OTTAWA, ON (April 3, 2019): For Canada, the end of 2018 saw a worse economic slowdown than 2015’s near-recession. While weakness is prevalent throughout the Canadian economy as growth grinds to an abrupt halt, employment remains stable and strong.
What exactly is going on?
In MLI’s latest Quarterly Economic Report, Munk Senior Fellow Philip Cross explains what is ailing Canada’s economy; namely, a poor climate for business investment and stubbornly weak exports despite a low Canadian dollar. In previous months, Canada’s economy had been buoyed by a red-hot housing market, but now it seems that deeper structural issues are present.
According to Cross, “slower growth in 2018 reflects how the economy failed to make the transition from growth fuelled by debt-financed increases in household and government spending to growth led by business investment and exports.”
Through the fourth quarter of 2018, GDP growth squeaked by at a meager rate of 0.1 percent, and incomes earned by Canadians actually dropped. Worryingly, it does not appear as though this trend is set to improve any time soon.

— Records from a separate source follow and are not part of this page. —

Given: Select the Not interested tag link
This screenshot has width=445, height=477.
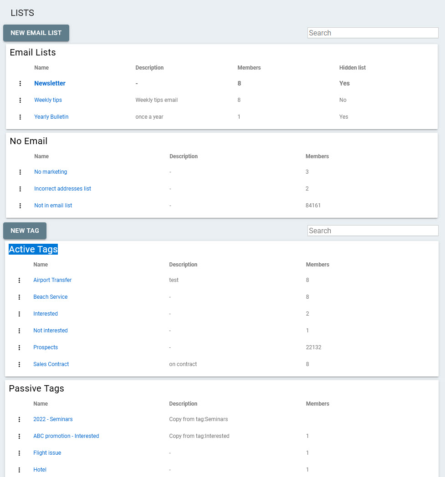Looking at the screenshot, I should [50, 331].
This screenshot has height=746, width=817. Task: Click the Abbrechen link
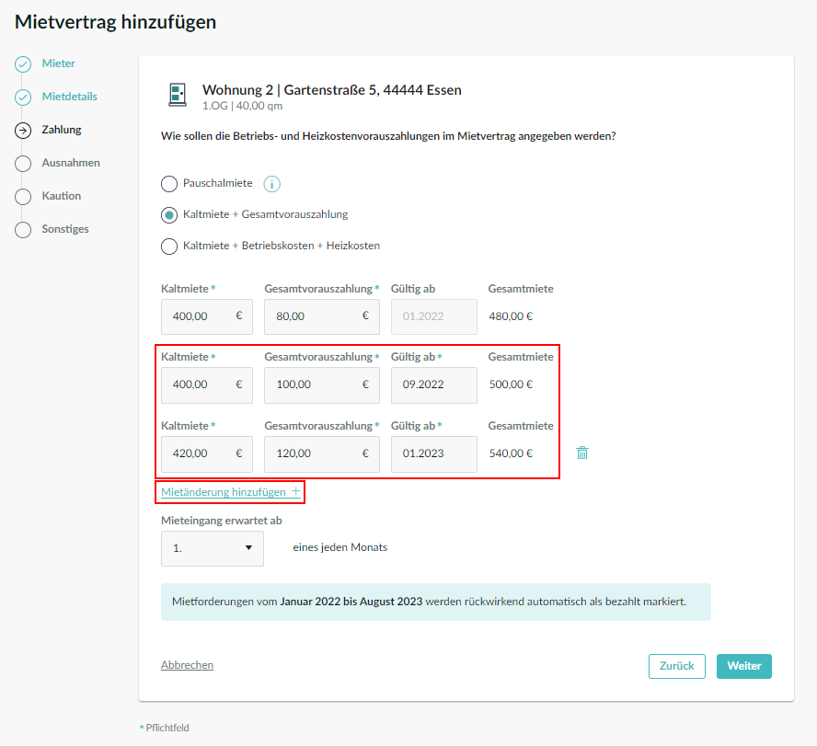187,665
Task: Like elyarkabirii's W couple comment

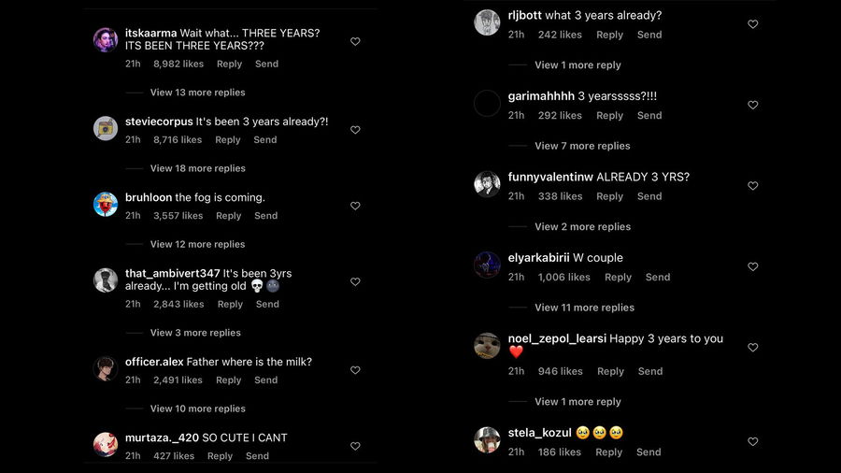Action: point(753,266)
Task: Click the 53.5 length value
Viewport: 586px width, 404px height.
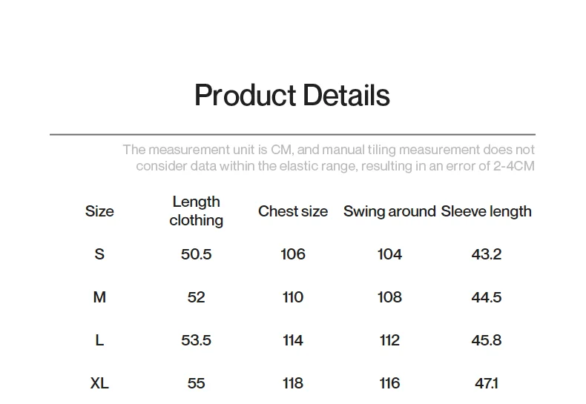Action: 196,340
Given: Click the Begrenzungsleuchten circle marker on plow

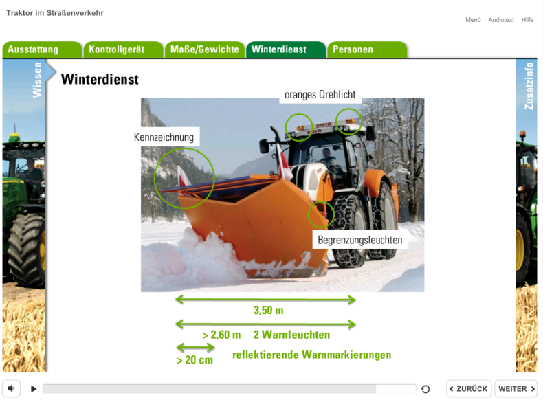Looking at the screenshot, I should 320,215.
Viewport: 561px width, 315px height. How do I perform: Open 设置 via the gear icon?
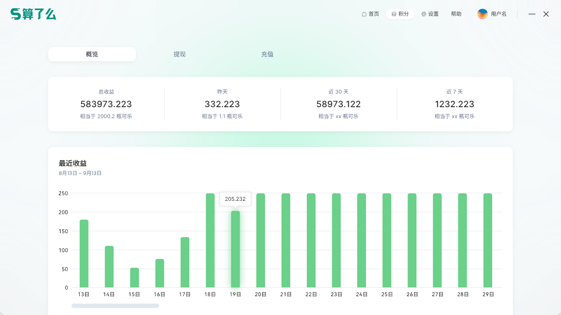tap(424, 14)
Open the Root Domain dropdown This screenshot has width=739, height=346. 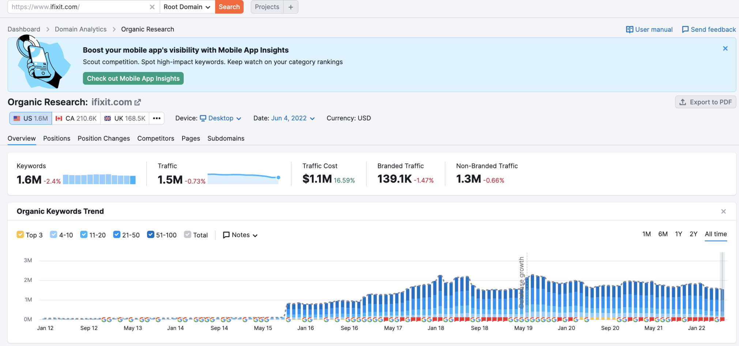[x=187, y=7]
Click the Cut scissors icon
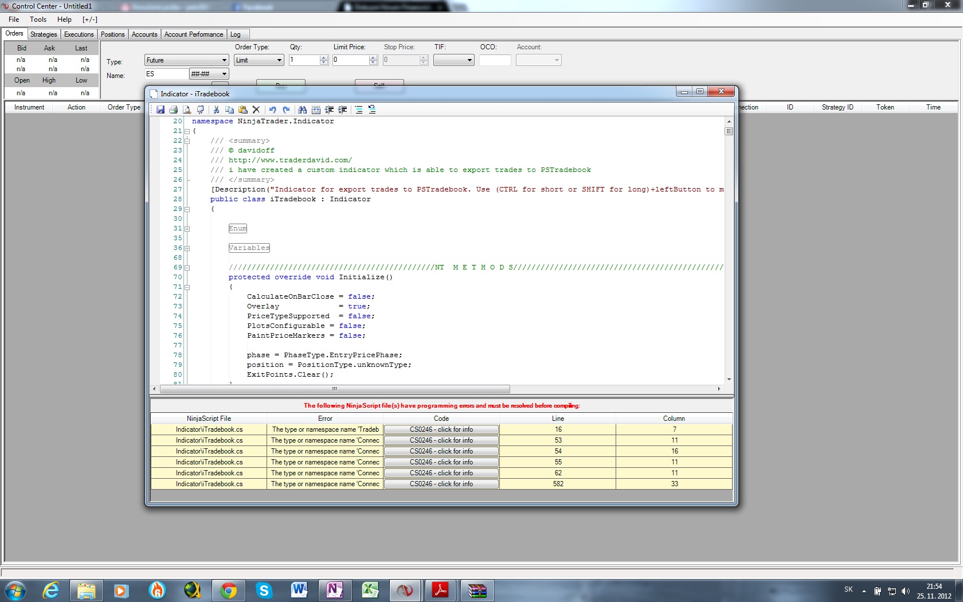 pyautogui.click(x=217, y=110)
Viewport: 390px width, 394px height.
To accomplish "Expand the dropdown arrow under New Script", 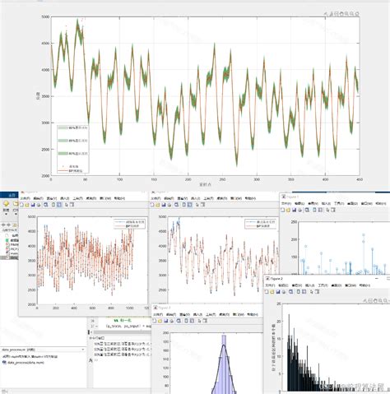I will [x=6, y=214].
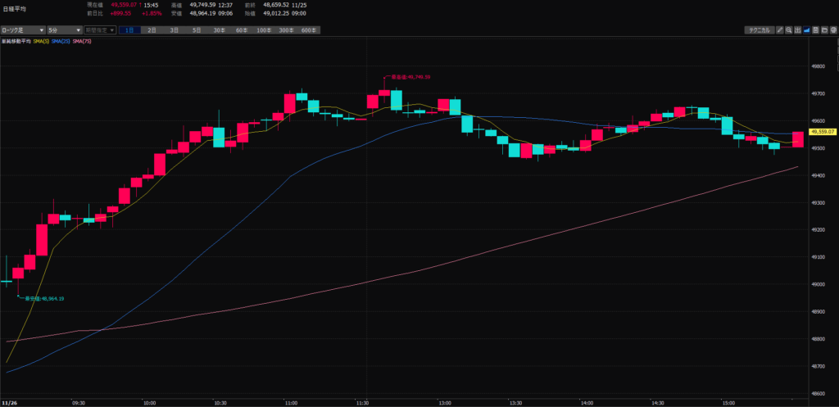Click the yellow current price tag 49,559.07
This screenshot has height=407, width=839.
click(821, 131)
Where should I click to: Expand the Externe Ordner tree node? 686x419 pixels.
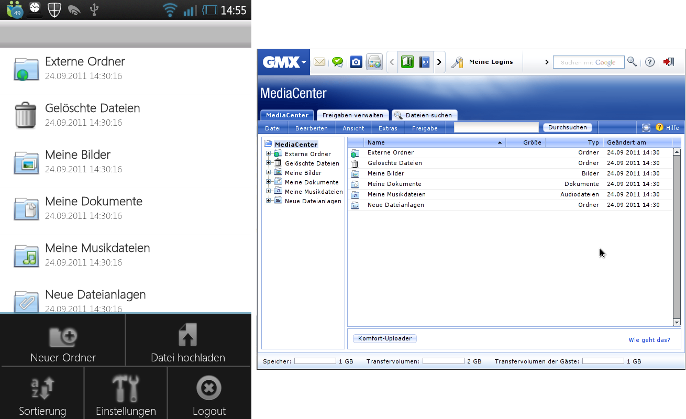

“The outlook in Canada is for continued slow growth at best into 2019, according to the Macdonald-Laurier Institute’s leading economic indicator (LEI). The LEI levelled off in January after three consecutive monthly declines… components related to manufacturing demand and consumer confidence showed no improvement early in the new year.”
Since March of 2018, the LEI has consistently indicated sluggishness, weakness, and decline in the Canadian economy. Furthermore, this trend is not localized to Canada, with the European Union experiencing similarly poor growth. This raises the spectre of broader issues facing the global economy, apart from the United States which is increasingly becoming an outlier.
And yet, many analysts have been slow to appreciate the degree to which many Western economies are faltering, in large part due to generally positive employment numbers. While there could be any number of reasons why GDP growth and the labour market are out of sync with one another, the upshot remains the same: the economy is running on fumes.
“Whatever the reasons for steady employment, households are taking their cue for spending from their incomes and not job growth,” Cross explains. “Over the last four quarters, disposable incomes rose by 2.2 percent, barely keeping up with inflation.”
“As a result, consumer spending slowed in 2018 and housing demand fell outright.”
To learn more, read Cross’ full quarterly economic report, Canadian Economy is Running on Fumes as its Serious Slowdown Continues.
Philip Cross is a Munk Senior Fellow at the Macdonald-Laurier Institute. Prior to joining MLI, Mr. Cross spent 36 years at Statistics Canada specializing in macroeconomics. He was appointed Chief Economic Analyst in 2008 and was responsible for ensuring quality and coherency of all major economic statistics.
Cross's Quarterly Economic Reports provide analysis of the latest economic data and results of the Macdonald-Laurier Institute’s Leading Economic Indicator, designed to signal an upcoming turn in the business cycle, either from growth to recession or from recession to recovery, six months in advance.